Buipe, sur la route de Yeji

Faire 180km prend parfois une journée complète. Ce fut le cas aujourd’hui où, après avoir pris la décision de quitter au plus tôt le parc Mole, Etienne, nouveau compagnon de voyage, et moi, nous nous retrouvons à la gare routière de Damongo. Une fois de plus, c’est la patience et l’attente qui sont les qualités cardinales dans cet exercice. Nous arrivons vers 10 heures du matin pour partir avec le tro-tro de 13 heures … et des poussières (rouges, bien évidemment). 150km de piste plus loin, nous rejoignons l’axe nord-sud à Fufulso. Il est 16 heures et la nuit ne va plus trop tarder à tomber. Restera-t-il des bus ? Apparemment, oui, car demain étant journée d’élections, le carrefour où nous sommes est assez peuplé. Un carrefour entre deux grands axes ne signifie pas qu’une ville s’y trouve, nous ne sommes pas encore à Fulfuso, mais il y a déjà deux panneaux publicitaires et des marchands. C’est déjà ça. Par contre, Etienne et moi commençons à nous poser des questions. Tous les bus, taxis et tro-tros qui passent ne s’arrêtent même pas, tant ils sont bondés. Même les transports routiers font du zèle et sont remplis. On dirait une transhumance. Ma parole, mais personne ne va voter sur son lieu de vie ! Non, en effet, ici, on vote dans son village natal. Pour certains, cela signifie 3 jours de voyage. Ah, bon. Plus d’inquiétude, nous ne serons pas à Yeji ce soir.

Yeji, c’est le port d’attache du seul ferry assurant la liaison nord-sud du lac Volta. Ce lac est le plus grand lac artificiel du monde. Il serait dommage de passer à côté pour parcourir les quelques centaines de kilomètres qui nous séparent d’Accra par bus. Surtout que, après plus d’un mois de ce genre de transport, mes lombaires aspirent à un peu de repos, même si les bus et les routes goudronnées d’ici n’ont franchement rien à voir avec le Burkina Faso ou le Mali. J’ai réussi, avant de partir de Ouagadougou, à réserver une cabine dans le ferry, qui en comporte 3. Un exploit.
□ □ □ □ □
▶ [CONSIGNES À SUIVRE]
(1) Recopiez à l'identique le passage du récit de voyage vers Yeji qui s'ouvre sur les mots contenant « Yeji, c’est le » et se clôt sur « 3. Un exploit. ».
(2) D'après le récit de voyage vers Yeji, quelle particularité le lac Volta possède-t-il ?
□ □ □ □ □
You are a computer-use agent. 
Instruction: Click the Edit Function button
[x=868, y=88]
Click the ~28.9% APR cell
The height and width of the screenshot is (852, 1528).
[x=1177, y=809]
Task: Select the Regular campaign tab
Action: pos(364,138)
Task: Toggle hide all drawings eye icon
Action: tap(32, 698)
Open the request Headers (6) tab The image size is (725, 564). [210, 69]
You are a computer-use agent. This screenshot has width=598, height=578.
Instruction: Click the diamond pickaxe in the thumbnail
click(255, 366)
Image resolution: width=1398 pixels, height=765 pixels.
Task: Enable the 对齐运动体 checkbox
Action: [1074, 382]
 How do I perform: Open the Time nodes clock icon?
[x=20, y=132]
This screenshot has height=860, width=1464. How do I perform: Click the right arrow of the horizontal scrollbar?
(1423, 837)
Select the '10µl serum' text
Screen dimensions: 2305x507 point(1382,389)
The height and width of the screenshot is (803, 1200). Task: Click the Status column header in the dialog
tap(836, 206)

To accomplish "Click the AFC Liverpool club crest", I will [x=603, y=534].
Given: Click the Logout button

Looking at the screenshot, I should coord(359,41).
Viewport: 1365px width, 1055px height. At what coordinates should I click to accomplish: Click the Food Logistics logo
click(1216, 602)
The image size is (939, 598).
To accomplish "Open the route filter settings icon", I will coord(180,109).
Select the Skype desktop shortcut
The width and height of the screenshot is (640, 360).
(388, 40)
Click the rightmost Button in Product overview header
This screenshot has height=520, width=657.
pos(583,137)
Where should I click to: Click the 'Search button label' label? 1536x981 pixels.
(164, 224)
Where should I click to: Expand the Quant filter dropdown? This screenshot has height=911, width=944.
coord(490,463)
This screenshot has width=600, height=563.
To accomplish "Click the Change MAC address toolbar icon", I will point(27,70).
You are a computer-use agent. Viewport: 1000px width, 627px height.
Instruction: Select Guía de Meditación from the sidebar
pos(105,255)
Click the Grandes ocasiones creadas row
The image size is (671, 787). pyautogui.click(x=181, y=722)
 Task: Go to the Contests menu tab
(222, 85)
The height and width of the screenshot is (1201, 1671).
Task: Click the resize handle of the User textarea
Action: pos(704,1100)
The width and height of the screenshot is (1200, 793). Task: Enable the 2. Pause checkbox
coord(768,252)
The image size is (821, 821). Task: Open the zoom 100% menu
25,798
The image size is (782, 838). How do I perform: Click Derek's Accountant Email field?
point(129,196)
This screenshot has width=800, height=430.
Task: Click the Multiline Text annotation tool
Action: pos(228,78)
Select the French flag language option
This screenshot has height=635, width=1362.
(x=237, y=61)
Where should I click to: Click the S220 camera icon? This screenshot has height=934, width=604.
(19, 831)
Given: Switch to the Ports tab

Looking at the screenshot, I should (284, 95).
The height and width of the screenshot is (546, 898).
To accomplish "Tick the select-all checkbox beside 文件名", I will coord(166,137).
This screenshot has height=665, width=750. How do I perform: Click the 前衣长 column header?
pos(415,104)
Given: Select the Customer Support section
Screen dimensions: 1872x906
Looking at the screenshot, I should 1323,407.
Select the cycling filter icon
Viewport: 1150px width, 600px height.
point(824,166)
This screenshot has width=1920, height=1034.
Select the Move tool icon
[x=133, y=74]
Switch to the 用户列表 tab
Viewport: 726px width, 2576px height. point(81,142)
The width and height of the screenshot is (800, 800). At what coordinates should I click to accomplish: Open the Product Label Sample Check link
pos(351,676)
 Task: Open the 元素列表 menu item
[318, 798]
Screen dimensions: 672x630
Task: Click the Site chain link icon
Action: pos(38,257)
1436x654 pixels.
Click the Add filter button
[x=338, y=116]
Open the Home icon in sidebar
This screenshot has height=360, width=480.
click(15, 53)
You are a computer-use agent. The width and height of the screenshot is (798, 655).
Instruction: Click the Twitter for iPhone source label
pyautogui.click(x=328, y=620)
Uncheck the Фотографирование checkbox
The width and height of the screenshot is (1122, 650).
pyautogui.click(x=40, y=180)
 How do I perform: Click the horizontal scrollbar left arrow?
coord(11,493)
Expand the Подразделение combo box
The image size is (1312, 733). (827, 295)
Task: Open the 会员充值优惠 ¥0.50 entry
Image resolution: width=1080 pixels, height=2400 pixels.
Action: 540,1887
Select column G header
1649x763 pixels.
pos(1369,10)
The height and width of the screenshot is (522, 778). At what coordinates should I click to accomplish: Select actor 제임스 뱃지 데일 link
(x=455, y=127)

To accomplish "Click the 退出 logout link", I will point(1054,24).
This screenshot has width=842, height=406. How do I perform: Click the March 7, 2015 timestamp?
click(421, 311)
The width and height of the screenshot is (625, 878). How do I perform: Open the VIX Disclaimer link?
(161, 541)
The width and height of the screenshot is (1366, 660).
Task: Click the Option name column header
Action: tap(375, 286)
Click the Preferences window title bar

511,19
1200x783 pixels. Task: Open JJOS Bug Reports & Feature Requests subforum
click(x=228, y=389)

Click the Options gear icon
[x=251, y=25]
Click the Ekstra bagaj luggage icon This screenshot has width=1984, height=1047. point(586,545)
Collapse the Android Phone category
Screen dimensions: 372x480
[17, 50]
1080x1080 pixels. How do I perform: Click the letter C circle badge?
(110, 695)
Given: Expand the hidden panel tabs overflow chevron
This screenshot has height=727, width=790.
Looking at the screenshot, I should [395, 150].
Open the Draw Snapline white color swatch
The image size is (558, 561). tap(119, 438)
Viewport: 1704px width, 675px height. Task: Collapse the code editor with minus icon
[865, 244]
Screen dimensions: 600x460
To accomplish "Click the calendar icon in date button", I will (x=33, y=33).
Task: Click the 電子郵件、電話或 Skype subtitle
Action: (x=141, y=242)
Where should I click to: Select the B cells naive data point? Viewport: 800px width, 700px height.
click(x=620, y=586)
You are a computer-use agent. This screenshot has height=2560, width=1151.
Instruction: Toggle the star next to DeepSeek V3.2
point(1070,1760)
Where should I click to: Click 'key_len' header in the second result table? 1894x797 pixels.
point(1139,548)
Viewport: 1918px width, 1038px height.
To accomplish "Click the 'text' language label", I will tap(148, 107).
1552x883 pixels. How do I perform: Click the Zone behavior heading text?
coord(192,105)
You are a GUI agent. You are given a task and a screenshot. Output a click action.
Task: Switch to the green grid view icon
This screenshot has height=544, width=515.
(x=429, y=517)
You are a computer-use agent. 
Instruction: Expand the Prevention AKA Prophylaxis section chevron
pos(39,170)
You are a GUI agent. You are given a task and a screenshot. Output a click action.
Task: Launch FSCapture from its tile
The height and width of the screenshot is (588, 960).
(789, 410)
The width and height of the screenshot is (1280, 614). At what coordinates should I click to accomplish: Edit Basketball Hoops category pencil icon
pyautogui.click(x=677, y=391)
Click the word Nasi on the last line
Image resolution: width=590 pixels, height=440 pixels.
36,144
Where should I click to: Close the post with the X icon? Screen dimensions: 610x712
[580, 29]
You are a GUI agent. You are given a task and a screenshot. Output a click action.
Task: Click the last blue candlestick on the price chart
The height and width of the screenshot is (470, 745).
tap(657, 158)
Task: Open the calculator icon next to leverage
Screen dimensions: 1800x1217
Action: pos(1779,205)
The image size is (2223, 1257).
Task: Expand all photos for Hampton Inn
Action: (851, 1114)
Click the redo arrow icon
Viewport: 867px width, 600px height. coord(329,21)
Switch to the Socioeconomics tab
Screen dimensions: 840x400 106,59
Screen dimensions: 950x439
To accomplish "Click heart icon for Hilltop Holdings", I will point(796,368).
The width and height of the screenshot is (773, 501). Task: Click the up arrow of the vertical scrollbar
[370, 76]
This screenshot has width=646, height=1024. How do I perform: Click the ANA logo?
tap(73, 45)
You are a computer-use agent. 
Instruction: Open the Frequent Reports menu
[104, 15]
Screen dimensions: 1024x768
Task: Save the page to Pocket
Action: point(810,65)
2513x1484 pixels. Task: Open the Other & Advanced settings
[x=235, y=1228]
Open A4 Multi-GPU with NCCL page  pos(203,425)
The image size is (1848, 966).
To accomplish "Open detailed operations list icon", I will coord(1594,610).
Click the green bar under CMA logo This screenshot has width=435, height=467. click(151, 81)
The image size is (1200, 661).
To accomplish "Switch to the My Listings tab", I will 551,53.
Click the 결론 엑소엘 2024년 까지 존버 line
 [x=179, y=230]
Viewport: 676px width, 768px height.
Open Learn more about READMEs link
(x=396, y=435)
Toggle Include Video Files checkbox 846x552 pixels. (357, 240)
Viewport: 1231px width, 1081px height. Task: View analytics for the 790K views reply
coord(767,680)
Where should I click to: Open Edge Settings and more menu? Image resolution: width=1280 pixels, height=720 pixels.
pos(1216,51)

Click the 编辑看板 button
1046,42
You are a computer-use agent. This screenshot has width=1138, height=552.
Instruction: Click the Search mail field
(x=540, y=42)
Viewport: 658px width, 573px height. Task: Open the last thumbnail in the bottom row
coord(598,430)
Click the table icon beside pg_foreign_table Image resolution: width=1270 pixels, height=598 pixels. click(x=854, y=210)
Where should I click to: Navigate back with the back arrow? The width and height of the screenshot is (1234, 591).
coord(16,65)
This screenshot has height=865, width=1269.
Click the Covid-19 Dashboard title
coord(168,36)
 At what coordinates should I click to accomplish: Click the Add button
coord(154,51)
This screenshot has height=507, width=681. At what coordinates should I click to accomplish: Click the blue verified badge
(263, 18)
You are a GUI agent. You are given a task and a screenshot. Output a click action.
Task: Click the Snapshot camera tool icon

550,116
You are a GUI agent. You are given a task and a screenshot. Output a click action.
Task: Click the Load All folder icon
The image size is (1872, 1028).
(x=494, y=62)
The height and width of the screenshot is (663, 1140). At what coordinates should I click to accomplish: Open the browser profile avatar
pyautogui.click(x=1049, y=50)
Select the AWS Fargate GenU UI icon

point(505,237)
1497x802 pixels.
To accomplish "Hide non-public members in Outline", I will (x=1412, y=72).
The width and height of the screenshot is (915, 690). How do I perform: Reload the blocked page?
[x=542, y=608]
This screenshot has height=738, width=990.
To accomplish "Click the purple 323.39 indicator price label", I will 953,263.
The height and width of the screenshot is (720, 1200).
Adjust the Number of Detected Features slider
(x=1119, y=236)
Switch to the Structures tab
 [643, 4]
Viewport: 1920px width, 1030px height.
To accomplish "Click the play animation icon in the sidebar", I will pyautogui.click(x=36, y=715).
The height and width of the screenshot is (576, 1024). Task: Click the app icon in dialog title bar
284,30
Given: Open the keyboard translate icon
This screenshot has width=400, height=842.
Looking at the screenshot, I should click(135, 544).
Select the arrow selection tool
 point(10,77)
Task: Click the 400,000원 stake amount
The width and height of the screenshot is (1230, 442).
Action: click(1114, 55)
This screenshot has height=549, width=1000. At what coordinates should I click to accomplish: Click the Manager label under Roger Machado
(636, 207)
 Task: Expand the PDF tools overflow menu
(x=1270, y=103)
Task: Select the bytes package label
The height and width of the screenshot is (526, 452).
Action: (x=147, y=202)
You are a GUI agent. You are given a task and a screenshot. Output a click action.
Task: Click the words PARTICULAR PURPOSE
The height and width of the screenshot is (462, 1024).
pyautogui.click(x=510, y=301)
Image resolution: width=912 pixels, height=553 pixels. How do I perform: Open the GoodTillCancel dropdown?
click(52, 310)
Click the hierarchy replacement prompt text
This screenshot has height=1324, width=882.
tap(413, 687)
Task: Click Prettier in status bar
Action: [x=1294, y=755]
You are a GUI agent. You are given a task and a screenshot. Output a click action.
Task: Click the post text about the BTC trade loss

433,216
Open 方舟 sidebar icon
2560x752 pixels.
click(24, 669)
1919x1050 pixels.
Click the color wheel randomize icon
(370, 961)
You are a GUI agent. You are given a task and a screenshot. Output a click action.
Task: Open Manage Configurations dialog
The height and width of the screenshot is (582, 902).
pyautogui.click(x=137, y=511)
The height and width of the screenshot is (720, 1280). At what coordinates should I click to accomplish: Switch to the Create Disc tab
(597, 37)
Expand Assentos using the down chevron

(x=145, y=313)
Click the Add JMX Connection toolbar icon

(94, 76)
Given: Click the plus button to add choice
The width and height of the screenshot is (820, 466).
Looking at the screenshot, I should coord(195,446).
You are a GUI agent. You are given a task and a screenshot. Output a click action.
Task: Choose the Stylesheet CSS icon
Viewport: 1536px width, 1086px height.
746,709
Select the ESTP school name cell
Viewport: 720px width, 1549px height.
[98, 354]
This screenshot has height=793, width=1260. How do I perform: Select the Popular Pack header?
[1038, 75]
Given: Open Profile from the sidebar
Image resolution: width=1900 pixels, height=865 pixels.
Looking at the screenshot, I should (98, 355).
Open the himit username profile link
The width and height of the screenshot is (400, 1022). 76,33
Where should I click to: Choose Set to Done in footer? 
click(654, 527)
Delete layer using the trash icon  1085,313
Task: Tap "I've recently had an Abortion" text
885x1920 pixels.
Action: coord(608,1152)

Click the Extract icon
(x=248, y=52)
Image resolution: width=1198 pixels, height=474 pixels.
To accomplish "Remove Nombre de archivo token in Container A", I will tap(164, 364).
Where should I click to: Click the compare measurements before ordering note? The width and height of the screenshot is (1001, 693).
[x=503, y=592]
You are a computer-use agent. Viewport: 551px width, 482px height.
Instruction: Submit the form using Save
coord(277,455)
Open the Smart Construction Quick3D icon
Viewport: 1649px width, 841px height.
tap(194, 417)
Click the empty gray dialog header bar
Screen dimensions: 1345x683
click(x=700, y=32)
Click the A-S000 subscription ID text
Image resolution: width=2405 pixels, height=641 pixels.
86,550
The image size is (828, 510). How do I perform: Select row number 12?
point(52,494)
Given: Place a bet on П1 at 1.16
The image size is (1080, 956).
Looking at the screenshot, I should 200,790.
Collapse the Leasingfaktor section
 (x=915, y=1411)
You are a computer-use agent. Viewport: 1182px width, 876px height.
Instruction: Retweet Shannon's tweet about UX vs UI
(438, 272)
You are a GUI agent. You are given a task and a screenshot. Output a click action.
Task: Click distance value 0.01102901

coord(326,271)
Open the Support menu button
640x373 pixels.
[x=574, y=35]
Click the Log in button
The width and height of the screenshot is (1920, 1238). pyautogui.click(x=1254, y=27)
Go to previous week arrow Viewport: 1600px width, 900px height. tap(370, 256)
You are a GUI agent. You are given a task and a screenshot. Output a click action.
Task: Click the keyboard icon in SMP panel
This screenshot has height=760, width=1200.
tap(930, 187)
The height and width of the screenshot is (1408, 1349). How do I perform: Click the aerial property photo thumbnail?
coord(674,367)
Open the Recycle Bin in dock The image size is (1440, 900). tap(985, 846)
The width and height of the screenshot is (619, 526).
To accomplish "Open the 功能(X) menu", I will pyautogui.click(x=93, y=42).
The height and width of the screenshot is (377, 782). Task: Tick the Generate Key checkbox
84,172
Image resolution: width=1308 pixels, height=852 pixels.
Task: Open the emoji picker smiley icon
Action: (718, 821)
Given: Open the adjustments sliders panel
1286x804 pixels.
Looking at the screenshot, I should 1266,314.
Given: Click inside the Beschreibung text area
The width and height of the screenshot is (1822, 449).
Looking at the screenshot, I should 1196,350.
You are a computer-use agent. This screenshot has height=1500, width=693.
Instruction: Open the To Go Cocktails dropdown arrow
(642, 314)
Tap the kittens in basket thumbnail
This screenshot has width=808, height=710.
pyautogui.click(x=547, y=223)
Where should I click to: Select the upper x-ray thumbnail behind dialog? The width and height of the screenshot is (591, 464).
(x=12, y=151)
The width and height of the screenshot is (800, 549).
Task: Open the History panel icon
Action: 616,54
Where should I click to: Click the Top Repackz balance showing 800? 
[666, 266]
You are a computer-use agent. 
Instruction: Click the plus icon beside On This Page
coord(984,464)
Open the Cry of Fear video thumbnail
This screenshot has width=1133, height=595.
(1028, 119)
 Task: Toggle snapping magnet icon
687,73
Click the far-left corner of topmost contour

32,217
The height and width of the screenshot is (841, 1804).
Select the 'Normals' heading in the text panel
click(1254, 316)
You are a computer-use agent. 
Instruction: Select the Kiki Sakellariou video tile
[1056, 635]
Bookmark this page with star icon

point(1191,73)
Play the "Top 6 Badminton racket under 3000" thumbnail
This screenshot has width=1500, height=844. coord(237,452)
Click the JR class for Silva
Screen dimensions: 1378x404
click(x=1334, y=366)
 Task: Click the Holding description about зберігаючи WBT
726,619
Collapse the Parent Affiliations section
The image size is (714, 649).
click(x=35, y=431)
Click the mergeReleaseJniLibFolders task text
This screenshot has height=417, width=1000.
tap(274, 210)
□ □ □ □ □
▶ [RÉPONSES PAR CONSIGNE]
(1)
Yeji, c’est le port d’attache du seul ferry assurant la liaison nord-sud du lac Volta. Ce lac est le plus grand lac artificiel du monde. Il serait dommage de passer à côté pour parcourir les quelques centaines de kilomètres qui nous séparent d’Accra par bus. Surtout que, après plus d’un mois de ce genre de transport, mes lombaires aspirent à un peu de repos, même si les bus et les routes goudronnées d’ici n’ont franchement rien à voir avec le Burkina Faso ou le Mali. J’ai réussi, avant de partir de Ouagadougou, à réserver une cabine dans le ferry, qui en comporte 3. Un exploit.

(2) C'est le plus grand lac artificiel du monde.